Thursday, January 24, 2008

Rush Limbaugh's Diminished Power?

I'm not a big fan of Rush Limbaugh. I've paid more attention to him this week than ever before, considering his intemperate attacks on John McCain.

That said, note
Peter Wehner's analysis of Limbaugh's influence:

I think there is some amount of ignorance when it comes to people who don’t often listen to Rush Limbaugh trying to explain him and his influence. For one thing, he doesn’t view himself as the commanding general of a political army and his listeners as his troops. He has said, time and again, that his listeners are not “mind-numbed robots” who take order from him or anyone else. Limbaugh is above all a radio-talk-show host — an immensely talented, humorous, and well-informed one, and among the most important voices in the history of radio. He is that before he is anything else — and he has never fashioned himself as a political kingmaker or even the leader of a movement. Obviously he exerts great influence over conservatism and has influenced our understanding of it. Yet he calls things as he sees them, and sometimes his audience doesn’t agree with him.

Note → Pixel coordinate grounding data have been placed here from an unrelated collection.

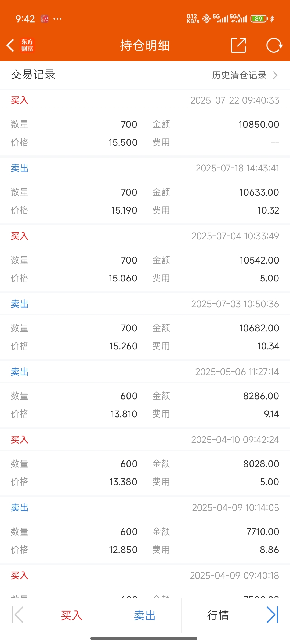Open the 2025-07-22 买入 trade record
The image size is (290, 644).
pos(145,123)
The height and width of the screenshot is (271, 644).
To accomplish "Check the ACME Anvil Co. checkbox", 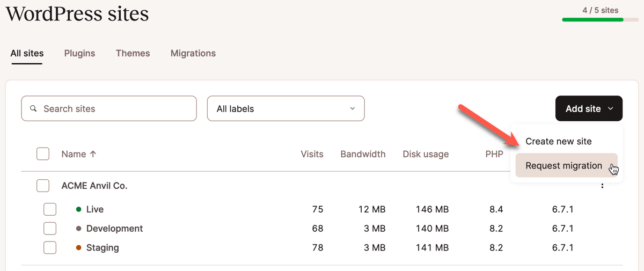I will (43, 186).
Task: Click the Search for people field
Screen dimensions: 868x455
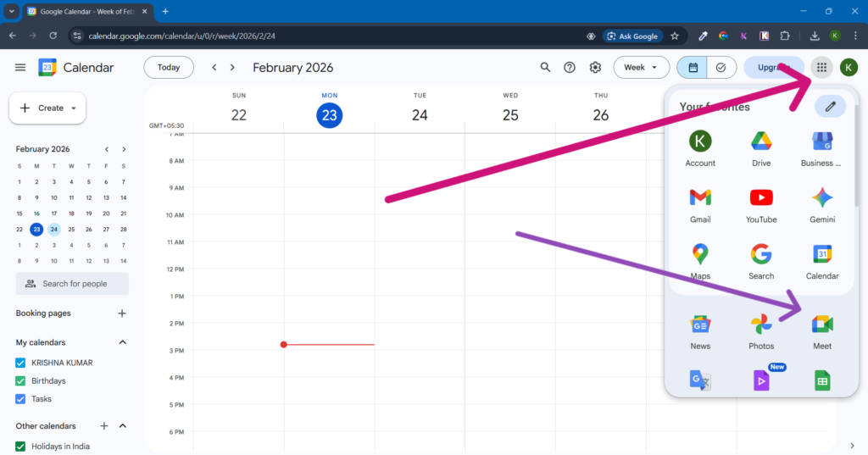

He seems wholly untroubled by that. I recall that in 1992, many of his listeners were early and enthusiastic supporters of Ross Perot. Limbaugh knew all that — and yet he criticized Perot anyway. It turned out he was right and his listeners were wrong about Perot — but at the time, Limbaugh was said to be out of step with the views of his audience. Yet he continued to make his case — and, eventually, he won over many of his early critics.
I think Rush will be wrong in 2008. Or, at least, he's wrong to villify the Arizona Senator as a traitor to the Republican Party.

To borrow from
Michael Medved's column on McCain over at Townhall:

He [McCain] has never backed Democratic candidates for president or lesser posts – other than supporting his friend Joe Lieberman in his Independent campaign for US Senate in 2006. Over the years, he has campaigned tirelessly for Republican office-holders in every corner of the country – including vigorous campaigning that helped win elections for his former rival George W. Bush in both 2000 and 2004. McCain has earned a lifetime rating of 83 for his Senate voting record from the American Conservative Union; his friend, Fred Thompson, won a very similar lifetime rating of 86 and appropriately dubbed himself “a consistent conservative.” While some of McCain’s harshest critics regularly talk of abandoning the GOP for some third party option (and some did so to back Pat Buchanan’s embarrassing run in 2000), McCain has never abandoned his party. On three crucial items in the Bush agenda – taking the offensive against terrorists, cutting wasteful government spending, and comprehensive immigration reform – no member of Congress has provided more loyal or significant support for the President of the United States and the leader of the Republican Party.
Now, the primary process is designed to narrow the field of candidates and clarify the party's governing vision. Unfortunately, narrow partisan battles and criticism weaken the party in the long run, which is exactly what Rush Limbaugh's doing right now with his incessant attacks on McCain.

At this time candidates are required to appeal to narrow voting constituents. Pandering to single-issue groups contrains candidates in the straightjacket of ideological conformity. There's less appreciation of a candidate's moderating propensities, and especially general election viability.

This is why parties seek to pick a nominee quickly, wrapping up partisan haggling to unify under a party standard-bearer. The GOP in the last few openly contested nominations quickly centered around a frontrunner and made that candidate their man for the White House (Reagan in 1980, G.H.W. Bush in 1992, and G.W. Bush in 2000).

This year's race for the Republican nomination - as dynamic and competitive as it has been - may ultimately be contributing to the emergence of GOP minority status, should the party prolong the process of backing a clear frontrunner.

The closest anyone's come to securing that mantle is John McCain, with his dramatic wins in New Hampshire and South Carolina. It's no wonder the media's focused so intently on the McCain campaign - his is the up-from-the-bootstraps, feel-good, straight-talk comeback of the year.

Rush Limbaugh doesn't like it. Nor do the base conservatives who gravitated to Fred Thompson's lazy waltz of a candidacy, or those who now back Mitt Romney's personally-financed bid.

Folks are certainly entitled to suppporting their preferences, but with so much at stake this year - the Democrats are looking at the best electoral environment in decades - it might behoove Rush and his Dittoheads to think about the prospects of a Democratic administration to come. They might look at the totality of McCain's conservativism and reconsider, rather than risk destroying the GOP from the inside-out, ultimately engendering a disastrous hard-left presidency in 2009?